One element is a murder wrought in "especially heinous, atrocious, cruel or exceptionally depraved manner." But that usually can be proven only by showing that death followed torture or abuse. Even a "gruesome killing" isn't sufficient on its own for aggravated murder, he said.
Another element is murder for personal gain. Prosecutors could allege Mark Hacking killed his wife to conceal his lack of academic credentials or failure to get in medical school, "but that's a stretch," Luna said.
For years Mark Hacking lied to his wife, family and friends about his education and career plans -- deceptions that began to unravel after he reported his wife missing. Not only wasn't he enrolled at medical school, he hadn't even graduated from the University of Utah. Yet, he and his wife were packing for the move to Chapel Hill, N.C., where she had presumed he was to begin medical school.
Police and family members believe that three days before she vanished, Lori Hacking discovered her husband's academic deceptions.

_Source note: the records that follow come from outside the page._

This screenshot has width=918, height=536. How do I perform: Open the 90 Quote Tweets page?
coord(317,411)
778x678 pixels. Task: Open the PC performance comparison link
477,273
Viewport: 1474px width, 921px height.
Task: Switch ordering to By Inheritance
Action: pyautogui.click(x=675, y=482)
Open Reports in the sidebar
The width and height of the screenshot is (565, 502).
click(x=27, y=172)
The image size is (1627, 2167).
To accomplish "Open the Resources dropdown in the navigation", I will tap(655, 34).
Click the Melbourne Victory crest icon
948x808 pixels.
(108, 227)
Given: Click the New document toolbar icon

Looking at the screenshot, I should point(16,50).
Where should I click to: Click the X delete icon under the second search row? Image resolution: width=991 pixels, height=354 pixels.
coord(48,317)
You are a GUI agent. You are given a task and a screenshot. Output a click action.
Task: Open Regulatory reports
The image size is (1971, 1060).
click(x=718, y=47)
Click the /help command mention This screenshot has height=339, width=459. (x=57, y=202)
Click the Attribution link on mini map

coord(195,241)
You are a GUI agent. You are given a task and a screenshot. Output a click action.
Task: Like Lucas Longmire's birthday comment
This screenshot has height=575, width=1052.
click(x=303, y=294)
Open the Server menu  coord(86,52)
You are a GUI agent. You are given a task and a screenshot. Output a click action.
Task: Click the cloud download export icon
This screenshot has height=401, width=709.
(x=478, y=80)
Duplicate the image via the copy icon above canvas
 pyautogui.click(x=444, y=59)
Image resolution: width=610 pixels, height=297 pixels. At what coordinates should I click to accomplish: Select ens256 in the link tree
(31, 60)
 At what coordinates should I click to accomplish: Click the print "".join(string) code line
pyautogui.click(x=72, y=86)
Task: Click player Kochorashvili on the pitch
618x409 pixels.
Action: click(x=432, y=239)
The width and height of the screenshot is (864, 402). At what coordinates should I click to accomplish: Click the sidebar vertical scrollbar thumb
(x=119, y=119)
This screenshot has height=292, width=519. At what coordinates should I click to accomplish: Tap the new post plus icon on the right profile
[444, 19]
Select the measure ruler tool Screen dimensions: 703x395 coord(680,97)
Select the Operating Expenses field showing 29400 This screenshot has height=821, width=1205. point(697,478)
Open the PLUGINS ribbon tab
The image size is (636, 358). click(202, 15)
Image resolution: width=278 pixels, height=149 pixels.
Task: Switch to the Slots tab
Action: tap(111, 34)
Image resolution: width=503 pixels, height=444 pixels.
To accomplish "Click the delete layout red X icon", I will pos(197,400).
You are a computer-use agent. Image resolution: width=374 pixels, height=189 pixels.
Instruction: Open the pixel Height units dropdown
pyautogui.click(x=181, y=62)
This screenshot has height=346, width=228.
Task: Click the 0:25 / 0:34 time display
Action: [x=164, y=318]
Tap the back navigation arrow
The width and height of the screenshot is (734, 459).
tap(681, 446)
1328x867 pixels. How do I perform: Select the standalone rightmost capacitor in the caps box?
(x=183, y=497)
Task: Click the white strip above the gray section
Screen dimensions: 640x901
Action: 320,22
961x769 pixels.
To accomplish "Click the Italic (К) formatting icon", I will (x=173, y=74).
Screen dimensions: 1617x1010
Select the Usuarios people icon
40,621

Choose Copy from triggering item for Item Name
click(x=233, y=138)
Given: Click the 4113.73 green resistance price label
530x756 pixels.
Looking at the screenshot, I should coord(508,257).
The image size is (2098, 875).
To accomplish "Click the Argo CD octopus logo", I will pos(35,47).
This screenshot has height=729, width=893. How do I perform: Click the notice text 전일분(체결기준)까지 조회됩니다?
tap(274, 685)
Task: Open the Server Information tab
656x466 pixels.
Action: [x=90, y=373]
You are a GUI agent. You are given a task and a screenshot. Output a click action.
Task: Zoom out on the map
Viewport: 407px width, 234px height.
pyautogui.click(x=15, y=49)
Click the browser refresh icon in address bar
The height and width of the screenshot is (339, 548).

She took a phone call at work that left her stunned and sobbing, and she left the Wells Fargo brokerage house early for the day. Her colleagues say she had been making some arrangements at the North Carolina school and that they believe an administrator called back to say he was not enrolled there.
One of Mark's brothers and father are doctors, and another brother is an electronics engineer. The father, Douglas Hacking, has said Mark probably felt pressure by the achievements of his relatives.